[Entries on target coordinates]

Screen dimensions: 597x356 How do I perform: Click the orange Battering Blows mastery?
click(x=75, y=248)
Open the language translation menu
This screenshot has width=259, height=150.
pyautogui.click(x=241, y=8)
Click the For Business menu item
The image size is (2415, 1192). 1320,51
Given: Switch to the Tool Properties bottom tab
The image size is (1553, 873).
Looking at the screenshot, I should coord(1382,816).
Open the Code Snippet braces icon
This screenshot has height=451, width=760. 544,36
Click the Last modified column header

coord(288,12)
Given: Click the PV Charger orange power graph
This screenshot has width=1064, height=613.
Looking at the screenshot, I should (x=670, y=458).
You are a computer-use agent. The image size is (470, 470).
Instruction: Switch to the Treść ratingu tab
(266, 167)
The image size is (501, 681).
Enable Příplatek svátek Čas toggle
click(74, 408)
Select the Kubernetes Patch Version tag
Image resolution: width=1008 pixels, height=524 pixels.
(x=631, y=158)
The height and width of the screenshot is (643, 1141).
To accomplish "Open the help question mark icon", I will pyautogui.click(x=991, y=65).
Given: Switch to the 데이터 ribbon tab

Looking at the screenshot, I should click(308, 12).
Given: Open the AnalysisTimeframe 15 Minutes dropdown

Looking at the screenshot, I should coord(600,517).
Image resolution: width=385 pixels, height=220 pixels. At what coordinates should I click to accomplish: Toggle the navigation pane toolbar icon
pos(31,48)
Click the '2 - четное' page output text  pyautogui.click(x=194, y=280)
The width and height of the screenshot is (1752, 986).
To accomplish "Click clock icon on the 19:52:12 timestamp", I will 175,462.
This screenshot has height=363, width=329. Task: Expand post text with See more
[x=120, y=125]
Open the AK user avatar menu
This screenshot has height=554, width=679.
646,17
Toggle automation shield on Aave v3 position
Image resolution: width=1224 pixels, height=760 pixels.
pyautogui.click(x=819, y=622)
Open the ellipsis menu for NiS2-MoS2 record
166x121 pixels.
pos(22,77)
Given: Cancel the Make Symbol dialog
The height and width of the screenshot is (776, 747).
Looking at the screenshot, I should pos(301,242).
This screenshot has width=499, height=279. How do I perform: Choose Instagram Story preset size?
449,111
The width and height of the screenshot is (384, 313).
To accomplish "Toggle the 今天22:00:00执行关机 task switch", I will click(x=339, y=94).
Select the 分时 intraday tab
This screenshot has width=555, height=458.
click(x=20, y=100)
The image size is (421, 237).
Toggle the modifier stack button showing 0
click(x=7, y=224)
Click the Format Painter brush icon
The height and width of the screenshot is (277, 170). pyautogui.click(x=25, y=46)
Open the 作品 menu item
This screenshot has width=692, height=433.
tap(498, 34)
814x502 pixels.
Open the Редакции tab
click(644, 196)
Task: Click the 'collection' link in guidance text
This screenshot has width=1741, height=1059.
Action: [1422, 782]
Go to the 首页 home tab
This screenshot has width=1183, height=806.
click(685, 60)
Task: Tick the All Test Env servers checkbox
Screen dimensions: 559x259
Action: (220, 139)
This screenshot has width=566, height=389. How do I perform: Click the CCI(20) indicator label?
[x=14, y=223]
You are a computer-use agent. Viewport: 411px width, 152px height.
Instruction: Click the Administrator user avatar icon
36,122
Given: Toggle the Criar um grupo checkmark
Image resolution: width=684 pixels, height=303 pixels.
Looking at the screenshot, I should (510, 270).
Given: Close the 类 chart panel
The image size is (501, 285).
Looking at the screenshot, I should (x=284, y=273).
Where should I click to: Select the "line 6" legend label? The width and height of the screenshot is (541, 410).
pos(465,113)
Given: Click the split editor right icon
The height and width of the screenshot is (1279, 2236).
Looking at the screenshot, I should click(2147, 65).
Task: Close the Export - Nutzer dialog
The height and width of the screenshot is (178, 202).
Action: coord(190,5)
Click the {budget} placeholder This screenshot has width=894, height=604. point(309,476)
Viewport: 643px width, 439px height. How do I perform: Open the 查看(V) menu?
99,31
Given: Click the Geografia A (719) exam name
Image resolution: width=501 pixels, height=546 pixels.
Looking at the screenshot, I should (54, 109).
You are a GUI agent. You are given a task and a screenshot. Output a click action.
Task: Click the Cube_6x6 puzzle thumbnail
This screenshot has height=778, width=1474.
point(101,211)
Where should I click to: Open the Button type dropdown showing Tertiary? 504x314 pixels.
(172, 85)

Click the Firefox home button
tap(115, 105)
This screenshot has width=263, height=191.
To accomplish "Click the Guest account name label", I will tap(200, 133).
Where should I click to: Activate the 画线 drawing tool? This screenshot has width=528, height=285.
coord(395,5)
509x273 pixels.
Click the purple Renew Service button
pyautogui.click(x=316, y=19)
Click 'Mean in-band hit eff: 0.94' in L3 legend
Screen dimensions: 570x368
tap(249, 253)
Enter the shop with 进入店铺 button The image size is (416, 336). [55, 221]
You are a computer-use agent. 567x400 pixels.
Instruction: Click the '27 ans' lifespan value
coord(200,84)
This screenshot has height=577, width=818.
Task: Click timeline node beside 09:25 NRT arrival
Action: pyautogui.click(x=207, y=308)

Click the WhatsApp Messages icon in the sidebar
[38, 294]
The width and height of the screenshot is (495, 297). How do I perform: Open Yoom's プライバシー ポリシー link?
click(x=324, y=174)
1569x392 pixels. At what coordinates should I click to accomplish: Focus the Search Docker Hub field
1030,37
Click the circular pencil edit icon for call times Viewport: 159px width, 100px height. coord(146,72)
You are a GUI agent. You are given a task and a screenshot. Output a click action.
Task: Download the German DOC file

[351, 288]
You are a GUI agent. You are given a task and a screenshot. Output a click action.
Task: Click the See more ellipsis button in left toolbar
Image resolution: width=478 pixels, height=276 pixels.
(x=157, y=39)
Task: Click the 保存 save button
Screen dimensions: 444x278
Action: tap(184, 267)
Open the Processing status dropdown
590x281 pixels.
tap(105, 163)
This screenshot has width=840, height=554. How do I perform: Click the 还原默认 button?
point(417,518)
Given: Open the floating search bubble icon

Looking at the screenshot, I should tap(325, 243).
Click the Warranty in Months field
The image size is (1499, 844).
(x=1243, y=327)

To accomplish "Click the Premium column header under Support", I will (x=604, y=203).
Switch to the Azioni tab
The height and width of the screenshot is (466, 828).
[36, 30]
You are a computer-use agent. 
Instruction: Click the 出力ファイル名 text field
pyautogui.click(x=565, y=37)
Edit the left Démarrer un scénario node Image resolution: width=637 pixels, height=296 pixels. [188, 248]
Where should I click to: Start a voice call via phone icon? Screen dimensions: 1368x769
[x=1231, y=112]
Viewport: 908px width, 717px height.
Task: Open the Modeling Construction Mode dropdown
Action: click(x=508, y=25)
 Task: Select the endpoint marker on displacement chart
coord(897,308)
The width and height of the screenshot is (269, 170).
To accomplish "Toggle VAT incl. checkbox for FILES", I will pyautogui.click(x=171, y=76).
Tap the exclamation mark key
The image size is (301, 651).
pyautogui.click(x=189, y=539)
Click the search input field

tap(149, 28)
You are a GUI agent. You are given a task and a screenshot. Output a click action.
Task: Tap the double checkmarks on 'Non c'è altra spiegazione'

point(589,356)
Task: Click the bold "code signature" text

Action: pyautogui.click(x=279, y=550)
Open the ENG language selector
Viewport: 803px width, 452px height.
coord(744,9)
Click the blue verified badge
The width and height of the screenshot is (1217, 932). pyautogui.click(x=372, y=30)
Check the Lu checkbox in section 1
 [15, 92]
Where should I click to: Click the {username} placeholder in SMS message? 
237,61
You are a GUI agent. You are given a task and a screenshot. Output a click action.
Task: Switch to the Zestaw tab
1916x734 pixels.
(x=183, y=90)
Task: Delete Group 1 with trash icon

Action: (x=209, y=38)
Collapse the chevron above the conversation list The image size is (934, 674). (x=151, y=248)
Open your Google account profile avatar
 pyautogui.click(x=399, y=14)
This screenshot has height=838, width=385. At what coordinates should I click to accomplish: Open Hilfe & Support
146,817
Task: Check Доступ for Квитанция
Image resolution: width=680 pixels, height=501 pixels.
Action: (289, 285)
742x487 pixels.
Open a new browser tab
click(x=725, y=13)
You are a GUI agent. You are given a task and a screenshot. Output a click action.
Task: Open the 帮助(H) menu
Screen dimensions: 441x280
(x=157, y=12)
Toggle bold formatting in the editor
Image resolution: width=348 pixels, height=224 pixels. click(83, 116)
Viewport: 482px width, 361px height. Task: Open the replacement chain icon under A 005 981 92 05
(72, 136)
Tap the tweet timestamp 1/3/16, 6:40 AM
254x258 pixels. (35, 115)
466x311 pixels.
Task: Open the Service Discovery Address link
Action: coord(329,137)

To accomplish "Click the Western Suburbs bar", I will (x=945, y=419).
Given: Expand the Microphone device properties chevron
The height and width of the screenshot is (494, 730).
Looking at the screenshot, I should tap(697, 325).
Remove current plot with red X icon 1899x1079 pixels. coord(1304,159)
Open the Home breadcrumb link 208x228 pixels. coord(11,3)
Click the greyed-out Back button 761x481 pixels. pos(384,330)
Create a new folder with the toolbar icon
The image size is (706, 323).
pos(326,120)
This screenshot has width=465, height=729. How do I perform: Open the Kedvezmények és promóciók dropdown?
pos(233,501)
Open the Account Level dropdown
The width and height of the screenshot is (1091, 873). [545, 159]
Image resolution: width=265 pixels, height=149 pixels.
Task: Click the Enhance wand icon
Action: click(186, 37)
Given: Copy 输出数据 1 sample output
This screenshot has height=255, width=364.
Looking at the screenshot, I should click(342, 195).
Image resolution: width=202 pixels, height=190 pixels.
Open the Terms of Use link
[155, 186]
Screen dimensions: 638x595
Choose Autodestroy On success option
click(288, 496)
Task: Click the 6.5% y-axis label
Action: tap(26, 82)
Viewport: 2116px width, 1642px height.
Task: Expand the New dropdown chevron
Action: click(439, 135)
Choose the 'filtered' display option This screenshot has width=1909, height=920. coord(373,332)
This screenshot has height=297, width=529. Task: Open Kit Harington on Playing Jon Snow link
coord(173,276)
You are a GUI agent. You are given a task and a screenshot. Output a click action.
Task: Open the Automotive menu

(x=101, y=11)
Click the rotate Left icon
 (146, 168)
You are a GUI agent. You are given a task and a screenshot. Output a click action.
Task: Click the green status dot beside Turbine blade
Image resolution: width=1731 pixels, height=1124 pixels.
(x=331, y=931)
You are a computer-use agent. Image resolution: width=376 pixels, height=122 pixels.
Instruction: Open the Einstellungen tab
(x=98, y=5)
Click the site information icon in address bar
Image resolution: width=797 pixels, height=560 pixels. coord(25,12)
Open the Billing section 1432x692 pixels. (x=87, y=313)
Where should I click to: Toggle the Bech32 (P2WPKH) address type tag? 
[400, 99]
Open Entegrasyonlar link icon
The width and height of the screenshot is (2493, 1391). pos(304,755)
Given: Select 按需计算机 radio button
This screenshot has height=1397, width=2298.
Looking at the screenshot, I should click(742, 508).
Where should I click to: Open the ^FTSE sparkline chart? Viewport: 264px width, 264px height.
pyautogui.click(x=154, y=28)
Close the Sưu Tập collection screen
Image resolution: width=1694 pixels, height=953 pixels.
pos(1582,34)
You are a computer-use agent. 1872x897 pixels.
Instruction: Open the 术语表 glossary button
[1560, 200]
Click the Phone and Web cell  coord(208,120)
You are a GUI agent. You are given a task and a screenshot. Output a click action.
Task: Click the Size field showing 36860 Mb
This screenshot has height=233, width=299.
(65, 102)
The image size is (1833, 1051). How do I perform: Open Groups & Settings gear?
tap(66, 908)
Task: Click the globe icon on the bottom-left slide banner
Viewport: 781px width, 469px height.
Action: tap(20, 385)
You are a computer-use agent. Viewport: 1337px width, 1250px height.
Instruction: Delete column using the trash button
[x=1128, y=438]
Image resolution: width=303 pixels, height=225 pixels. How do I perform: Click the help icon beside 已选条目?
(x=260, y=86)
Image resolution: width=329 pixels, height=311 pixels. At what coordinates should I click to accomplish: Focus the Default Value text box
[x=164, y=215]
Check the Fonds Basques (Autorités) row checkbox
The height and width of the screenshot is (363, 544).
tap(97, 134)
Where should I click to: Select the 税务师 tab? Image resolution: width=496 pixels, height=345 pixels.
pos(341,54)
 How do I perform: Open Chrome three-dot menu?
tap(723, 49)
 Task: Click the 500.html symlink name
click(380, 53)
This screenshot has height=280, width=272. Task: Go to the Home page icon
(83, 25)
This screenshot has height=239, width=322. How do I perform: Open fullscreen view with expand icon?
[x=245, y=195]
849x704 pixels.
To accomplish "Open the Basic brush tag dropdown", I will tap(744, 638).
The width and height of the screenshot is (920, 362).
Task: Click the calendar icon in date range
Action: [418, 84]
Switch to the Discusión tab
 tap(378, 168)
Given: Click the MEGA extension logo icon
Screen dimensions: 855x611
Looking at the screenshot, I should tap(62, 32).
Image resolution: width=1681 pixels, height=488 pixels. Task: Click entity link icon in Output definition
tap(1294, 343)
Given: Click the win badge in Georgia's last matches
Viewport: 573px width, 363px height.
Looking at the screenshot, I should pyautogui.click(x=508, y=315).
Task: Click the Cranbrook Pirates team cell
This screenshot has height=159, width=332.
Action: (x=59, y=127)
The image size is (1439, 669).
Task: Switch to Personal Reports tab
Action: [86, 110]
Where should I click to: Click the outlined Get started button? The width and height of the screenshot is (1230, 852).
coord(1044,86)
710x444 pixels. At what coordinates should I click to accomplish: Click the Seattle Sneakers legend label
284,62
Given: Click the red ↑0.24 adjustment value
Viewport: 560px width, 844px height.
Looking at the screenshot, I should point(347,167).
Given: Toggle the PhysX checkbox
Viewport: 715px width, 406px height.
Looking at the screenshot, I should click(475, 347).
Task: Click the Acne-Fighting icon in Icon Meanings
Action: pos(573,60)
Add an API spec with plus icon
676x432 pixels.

* **Required work**
Reproduce the items above without any change, starting at the line containing "Select the Kubernetes Patch Version tag" and ending at the line containing "Looking at the screenshot, I should click(308, 12).".

* **Result**
Select the Kubernetes Patch Version tag
Image resolution: width=1008 pixels, height=524 pixels.
(x=631, y=158)
The height and width of the screenshot is (643, 1141).
To accomplish "Open the help question mark icon", I will pyautogui.click(x=991, y=65).
Given: Switch to the 데이터 ribbon tab

Looking at the screenshot, I should click(308, 12).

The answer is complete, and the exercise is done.